Missbrauchsvorwürfe gegen Tiroler Nonnen
Eine Betroffene berichtet von Missbrauch im Tiroler Kinderheim Martinsbühel bei Zirl. Sowohl Benediktinerinnen als auch weltliche Aufseherinnen hätten sich im Laufe der 70er-Jahre mehrmals an ihr vergangen, so das Opfer. Das Heim wurde mittlerweile aufgelassen.

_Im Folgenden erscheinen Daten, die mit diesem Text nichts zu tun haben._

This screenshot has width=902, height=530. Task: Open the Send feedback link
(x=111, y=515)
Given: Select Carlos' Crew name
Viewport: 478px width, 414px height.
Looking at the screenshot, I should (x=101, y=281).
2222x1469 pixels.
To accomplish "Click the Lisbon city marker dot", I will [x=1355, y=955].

Foto © Kleine Zeitung/Erwin Scheriau
Schwere Vorwürfe hat eine 49-jährige Tirolerin gegen ein bereits aufgelassenes Kinderheim in Martinsbühel bei Zirl (Bezirk Innsbruck-Land) erhoben. Die Frau berichtet gegenüber der "Tiroler Tageszeitung" von körperlichem und sexuellem Missbrauch durch Nonnen des Benediktinerordens, der die Einrichtung damals geführt hatte. Die Übergriffe sollen in den 70er Jahren stattgefunden haben.
Aus Scham geschwiegen
Sowohl Benediktinerinnen als auch weltliche Aufseherinnen hätten sich im Laufe der Jahre mehrmals an ihr vergangenen, schilderte die Tirolerin. Zum ersten Mal sei es im Alter von acht Jahren zu Übergriffen gekommen. "Die Schwestern haben sich auch mit anderen Mädchen zurückgezogen. Ich gehe an die Medien, weil ich hoffe, dass weitere Opfer ihre Scham überwinden können und über die Vergehen sprechen. Und ich hoffe, dass sich so etwas nie wiederholen kann", sagte die 49-Jährige gegenüber dem Blatt.

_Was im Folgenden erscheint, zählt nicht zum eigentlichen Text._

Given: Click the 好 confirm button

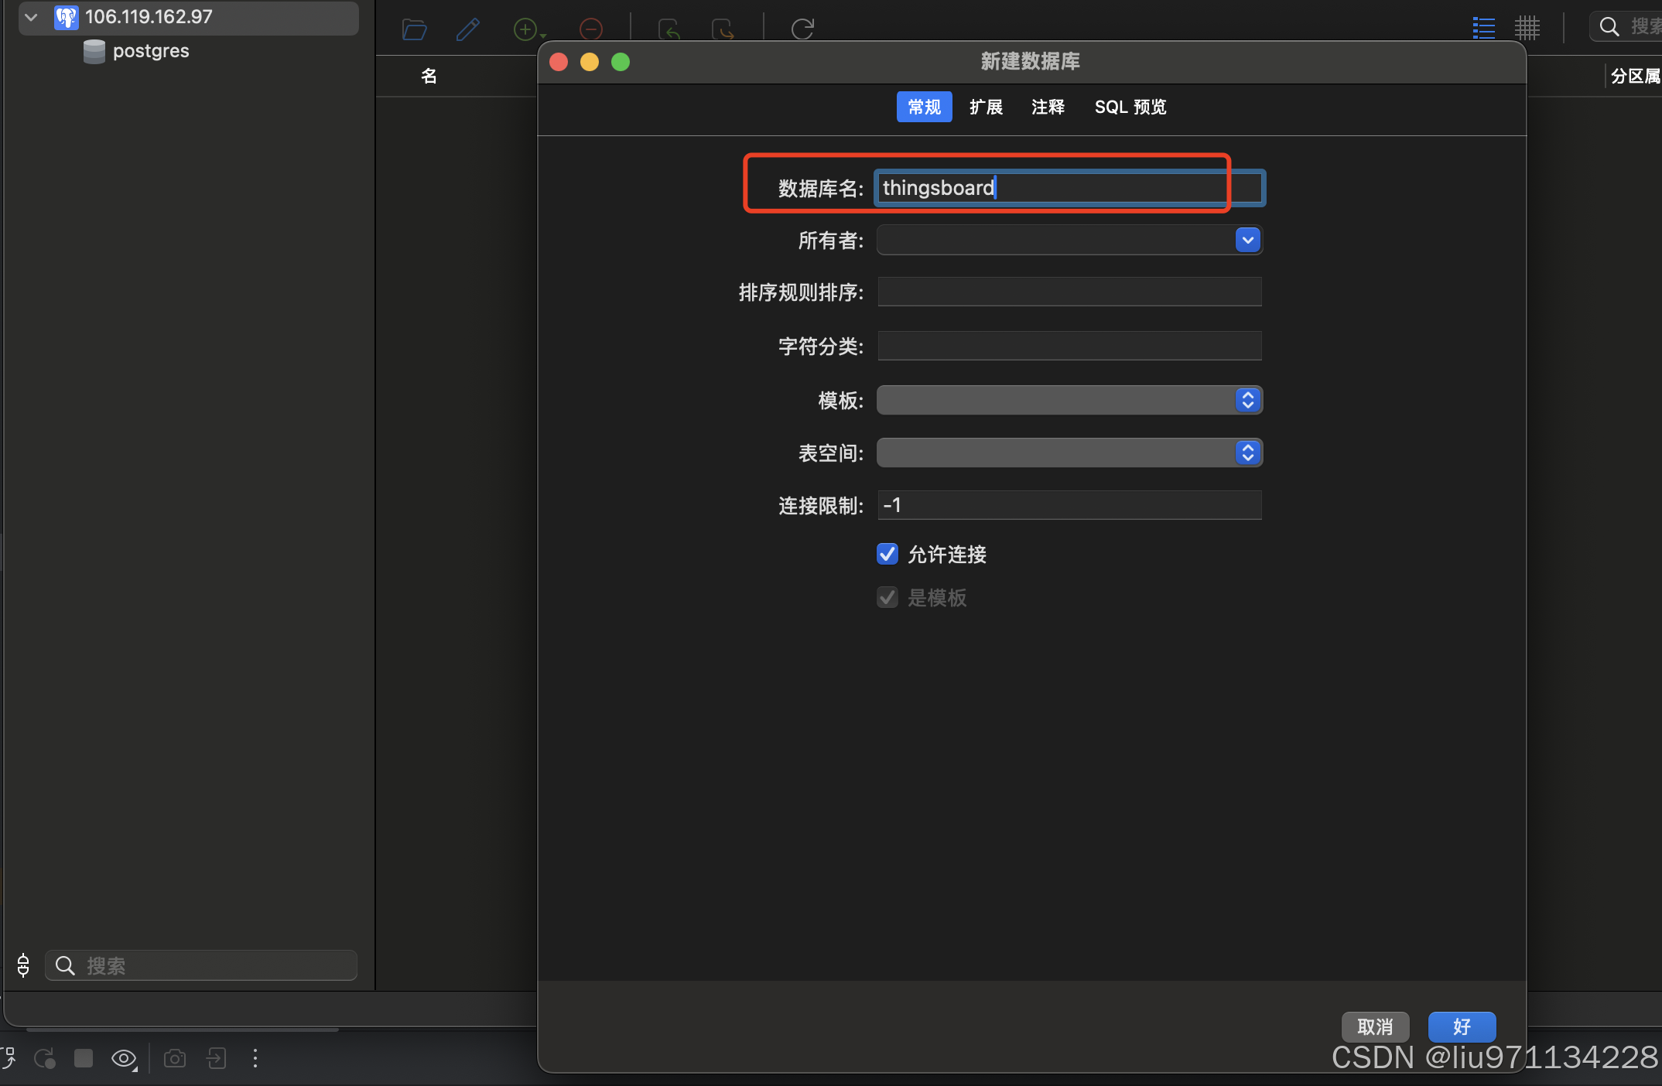Looking at the screenshot, I should pyautogui.click(x=1461, y=1026).
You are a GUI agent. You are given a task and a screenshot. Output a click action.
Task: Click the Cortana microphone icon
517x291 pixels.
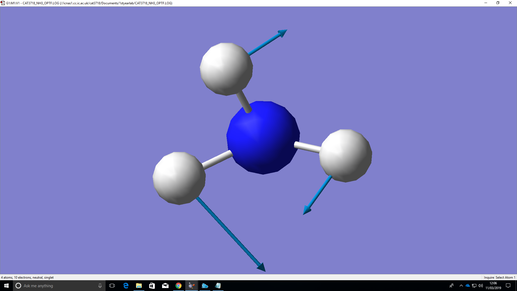pos(100,286)
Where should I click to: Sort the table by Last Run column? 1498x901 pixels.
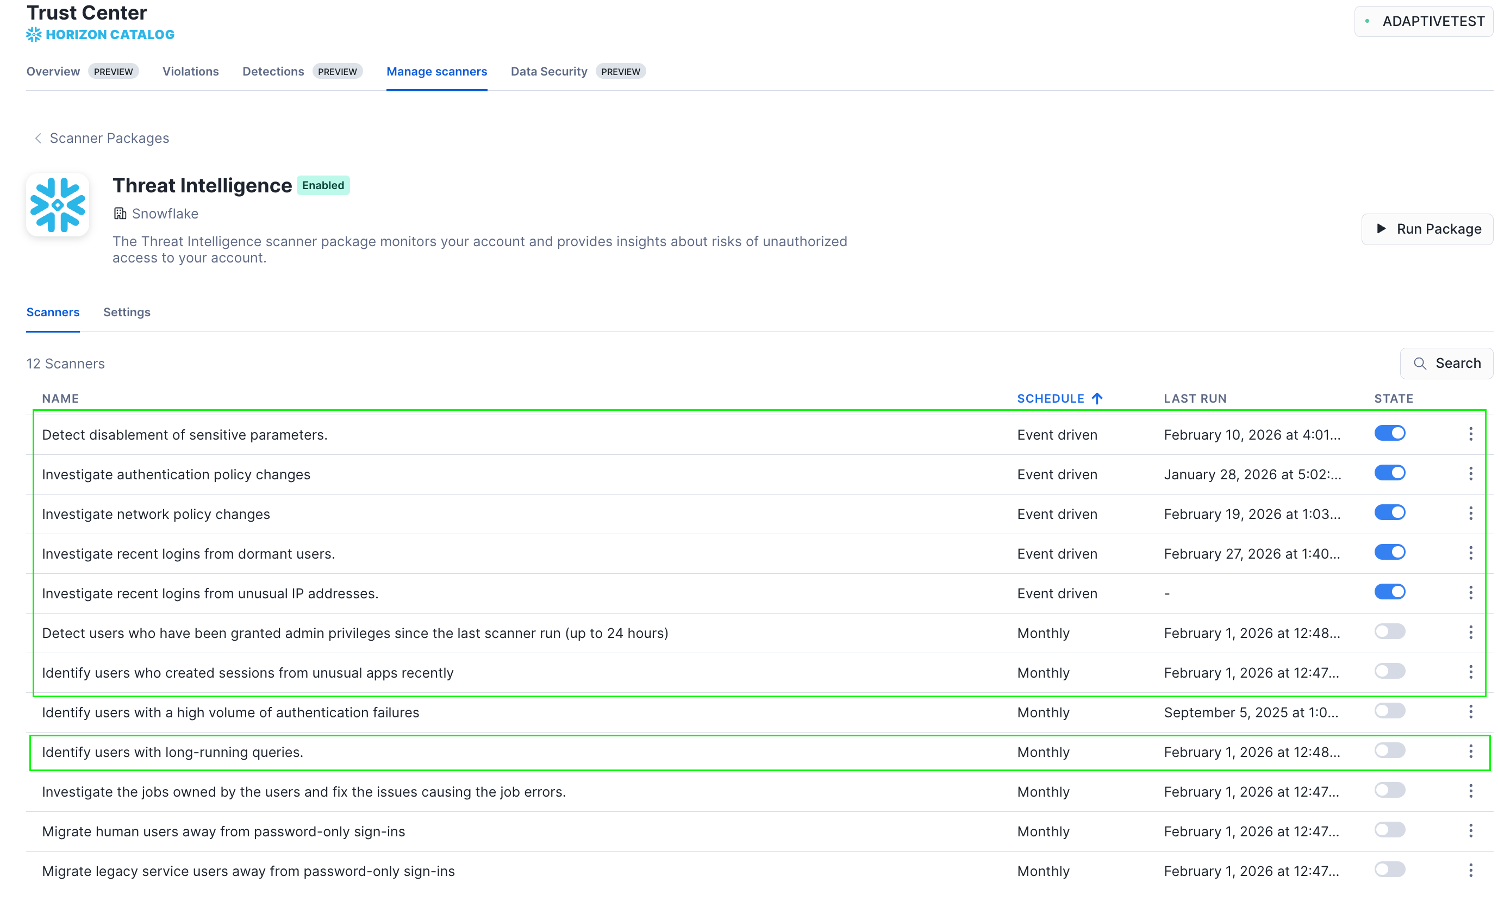1194,398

Die Täterinnen seien inzwischen verstorben, das Heim wurde vor fünf Jahren geschlossen. Der Fall der 49-Jährigen liege bei der Opferschutzanwaltschaft in Wien. Noch in diesem Jahr soll sich entscheiden, ob und wie hoch die Tirolerin durch die Klasnic-Kommission entschädigt wird. Der Mutterorden der Benediktinerinnen im schweizerischen Melchtal habe sich für das Geschehene entschuldigt. "Ich kenne die Umstände in Martinsbühel in den 70er Jahren nicht wirklich. Aber ich finde es furchtbar, was da geschehen ist", erklärte Priorin Daniela gegenüber der "Tiroler Tageszeitung".